═══ Data under study ═══
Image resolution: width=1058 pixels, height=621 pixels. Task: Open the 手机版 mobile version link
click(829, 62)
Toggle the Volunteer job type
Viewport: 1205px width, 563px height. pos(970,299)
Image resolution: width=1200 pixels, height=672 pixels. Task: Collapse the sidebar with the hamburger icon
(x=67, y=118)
═══
═══ Data under study ═══
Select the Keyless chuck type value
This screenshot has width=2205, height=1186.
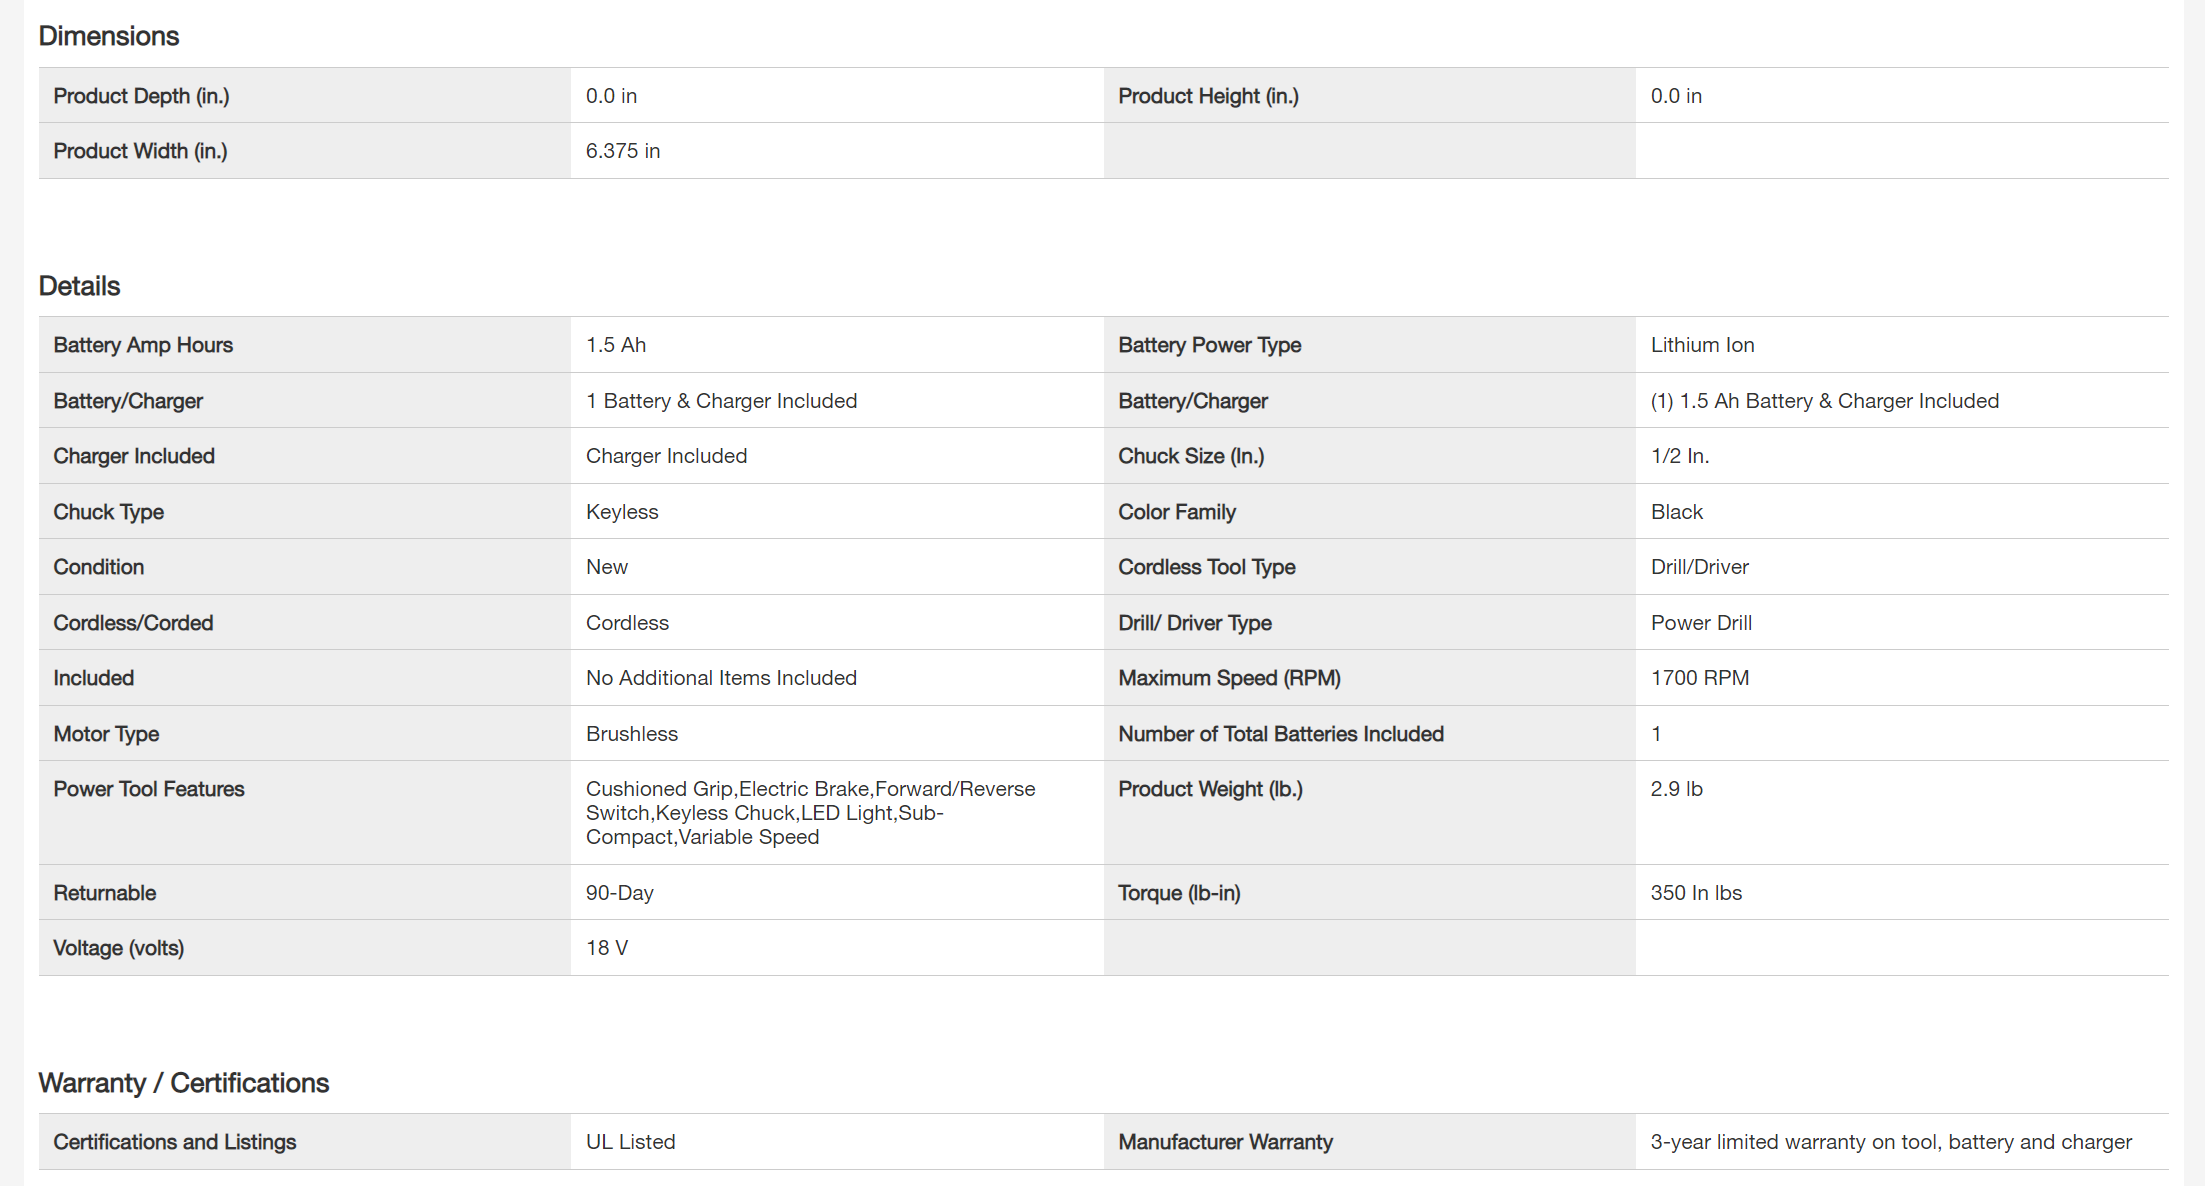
═══
**Exercise aim**
Every line above from the line with "Select the Keyless chuck type value" to the line with "This screenshot has width=2205, height=1186.", both included, must be reproduced exactly, and no other line may appear.

**Finished task**
Select the Keyless chuck type value
This screenshot has width=2205, height=1186.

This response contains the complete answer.